I do have a few quibbles with the book. It lacks an index, something particularly unforgivable in something destined to become source material for the research of others. And I caught enough factual errors on subjects I already knew about to introduce a seed of doubt about the discussion of topics less familiar to me.

Most of these errors were trivial, e.g. roulette balls are white and plastic not silvery and metal. But there are some significant ones. Lewis badly muffs the explanation of what 0.3 correlation between the returns of mortgage bonds means. That is not merely finance geek trivia, it is at the core of the mistake that AIG and others made about the risk of pools of those bonds.

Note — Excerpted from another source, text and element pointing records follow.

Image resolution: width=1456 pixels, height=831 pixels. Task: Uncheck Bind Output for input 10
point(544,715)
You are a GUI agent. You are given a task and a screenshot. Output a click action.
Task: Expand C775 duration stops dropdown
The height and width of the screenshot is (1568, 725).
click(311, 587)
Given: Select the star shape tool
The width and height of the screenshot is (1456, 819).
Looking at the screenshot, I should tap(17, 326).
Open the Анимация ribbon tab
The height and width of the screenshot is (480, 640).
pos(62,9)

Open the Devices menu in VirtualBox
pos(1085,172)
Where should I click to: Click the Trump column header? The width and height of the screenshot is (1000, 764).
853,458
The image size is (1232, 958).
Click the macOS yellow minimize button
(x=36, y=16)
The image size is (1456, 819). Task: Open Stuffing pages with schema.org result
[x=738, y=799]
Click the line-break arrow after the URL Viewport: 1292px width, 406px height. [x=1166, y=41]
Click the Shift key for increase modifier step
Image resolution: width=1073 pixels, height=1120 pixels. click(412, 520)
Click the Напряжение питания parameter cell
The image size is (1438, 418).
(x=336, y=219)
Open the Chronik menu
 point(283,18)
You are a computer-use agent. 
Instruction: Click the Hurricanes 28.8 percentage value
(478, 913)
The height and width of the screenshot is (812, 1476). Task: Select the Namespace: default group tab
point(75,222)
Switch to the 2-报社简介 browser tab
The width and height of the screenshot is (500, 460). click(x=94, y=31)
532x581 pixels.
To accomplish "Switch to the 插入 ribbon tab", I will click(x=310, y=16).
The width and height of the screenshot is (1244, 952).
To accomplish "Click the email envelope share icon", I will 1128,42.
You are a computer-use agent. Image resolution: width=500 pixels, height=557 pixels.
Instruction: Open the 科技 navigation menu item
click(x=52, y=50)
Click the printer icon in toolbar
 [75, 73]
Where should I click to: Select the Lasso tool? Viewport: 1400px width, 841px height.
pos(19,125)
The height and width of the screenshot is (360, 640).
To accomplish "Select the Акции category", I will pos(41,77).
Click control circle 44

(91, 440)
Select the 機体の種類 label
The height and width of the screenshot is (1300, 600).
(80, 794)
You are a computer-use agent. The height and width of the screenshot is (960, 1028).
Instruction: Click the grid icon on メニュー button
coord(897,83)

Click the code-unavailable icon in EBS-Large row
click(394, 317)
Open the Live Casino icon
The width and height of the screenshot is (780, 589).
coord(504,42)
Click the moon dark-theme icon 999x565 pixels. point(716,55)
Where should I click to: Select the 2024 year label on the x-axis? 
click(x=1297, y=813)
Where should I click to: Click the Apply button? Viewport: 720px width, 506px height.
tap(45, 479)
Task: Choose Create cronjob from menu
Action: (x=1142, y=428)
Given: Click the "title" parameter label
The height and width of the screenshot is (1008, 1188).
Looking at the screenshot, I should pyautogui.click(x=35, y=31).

But Lewis gets the general story straight, and that is what counts. This is, after all, not an attempt at a comprehensive textbook on what happened. That has yet to come, and Michael Lewis will not be writing it. The Big Short is a smaller, very readable and altogether worthwhile book.

No Comments

  • By Kosmo @ The Casual Observer, March 22, 2010 @ 1:31 pm

    Hmm. I liked Moneyball, so I might give this a read.

  • By Trent McBride, March 22, 2010 @ 3:29 pm

    Interestingly, in his 60 minutes interview, Lewis had no problem drawing larger picture conclusions that were on shaky ground. Likely, though, that is just what they highlighted in their piece.

    Your quibble about details is striking to me, because I have noticed this in Moneyball and Blind Side as well. When he is talking about things I know a lot about, he gets enough details wrong, and overstates his case enough that I am suspicious about other things, like this, where I know less.

  • By Adam, March 22, 2010 @ 3:50 pm

    Thanks for this.

  • By Jay @marketfolly, March 29, 2010 @ 12:35 am

    Hey, great site, just stumbled on to it. Second your thoughts on this book but definitely enjoyed hearing about some of the lesser known managers (Burry in particular)… fascinating stuff.

    Also saw that you’re a hedgie and wanted to make sure you know of my blog: MarketFolly.com. We track prominent hedge funds via SEC filings, investor letters, etc etc. At any rate, pleased to make the acquaintance and look forward to reading your work more.

    Jay
    @marketfolly

    PS – why a PF blog versus a market blog? was just curious. You definitely bring a different viewpoint to the PF mix online though so kudos for that.